Medicine (Baltimore). 2018 Aug;97(34):e11997. doi: 10.1097/MD.0000000000011997.
Thrombocytopenia caused by linezolid (LZD) is common, with a reported prevalence as high as 11.8%. Platelets typically reach normal levels 7 days after LZD withdrawal. However, recurrent profound thrombocytopenia due to LZD usage and a persistent profound drop in platelet count after LZD withdrawal have not been reported.
We report a case of a 75-year-old woman, who presented with recurrent profound thrombocytopenia induced by LZD treatment for multidrug-resistant tuberculosis (MDR-TB).
Laboratory data and symptoms during and after LZD usage and reusage indicated severe thrombocytopenia.
LZD was discontinued due to recurrent thrombocytopenia and the platelet count continued to drop for 9 days and returned to normal gradually 16 days after LZD withdrawal and supportive care including platelet transfusion.

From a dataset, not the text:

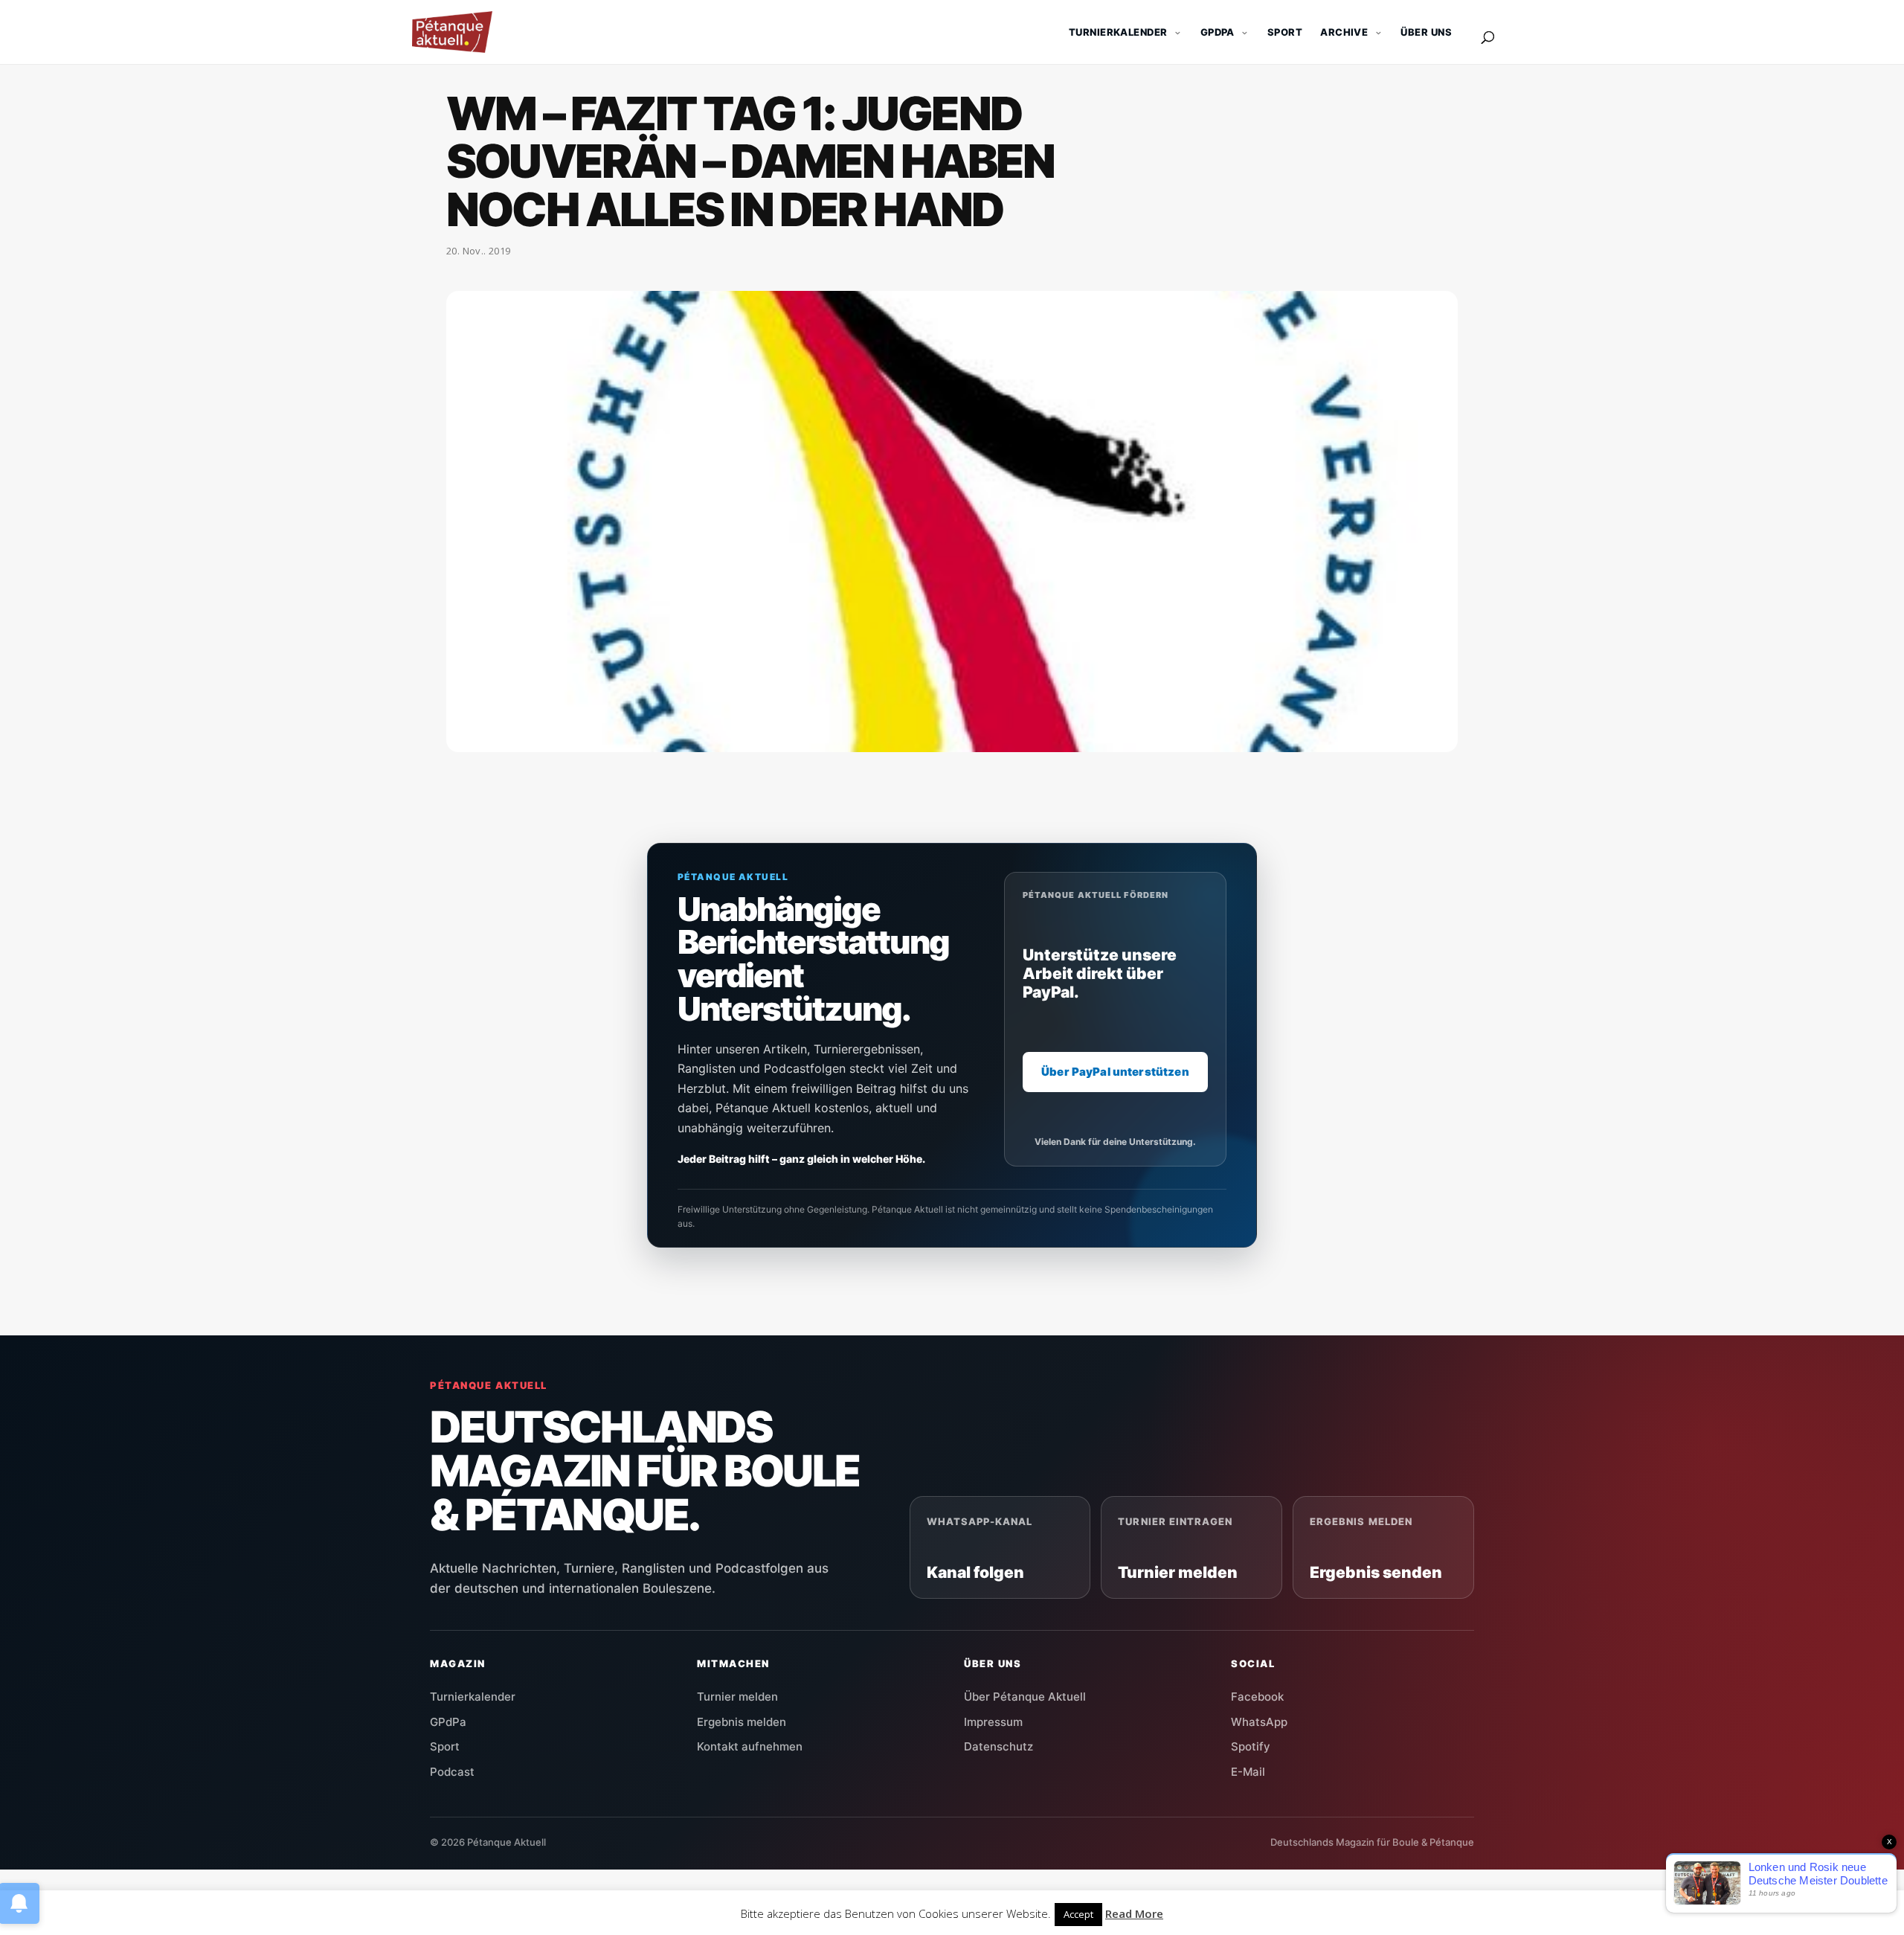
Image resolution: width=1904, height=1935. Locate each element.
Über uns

There was no recurrence of thrombocytopenia during 10 months of follow-up during treatment for MDR-TB with a regimen without LZD.
Recurrent profound thrombocytopenia can happen after several doses of LZD rechallenging. Therefore, reuse of LZD should be avoided after recovery from severe thrombocytopenia due to LZD.
利奈唑胺(LZD)引起的血小板减少很常见,报道的患病率高达11.8%。血小板通常在停用LZD后7天恢复正常水平。然而,尚未有因使用LZD导致复发性严重血小板减少以及停用LZD后血小板计数持续严重下降的报道。
我们报告一例75岁女性,因耐多药结核病(MDR-TB)接受LZD治疗后出现复发性严重血小板减少。
LZD使用期间及再次使用期间和之后的实验室数据及症状表明存在严重血小板减少。
由于复发性血小板减少停用LZD,血小板计数在LZD停药后持续下降9天,并在停药及包括血小板输注在内的支持治疗16天后逐渐恢复正常。
在采用不含LZD的方案治疗MDR-TB的10个月随访期间,血小板减少未复发。
多次重新使用LZD后可能发生复发性严重血小板减少。因此,因LZD导致严重血小板减少恢复后应避免再次使用LZD。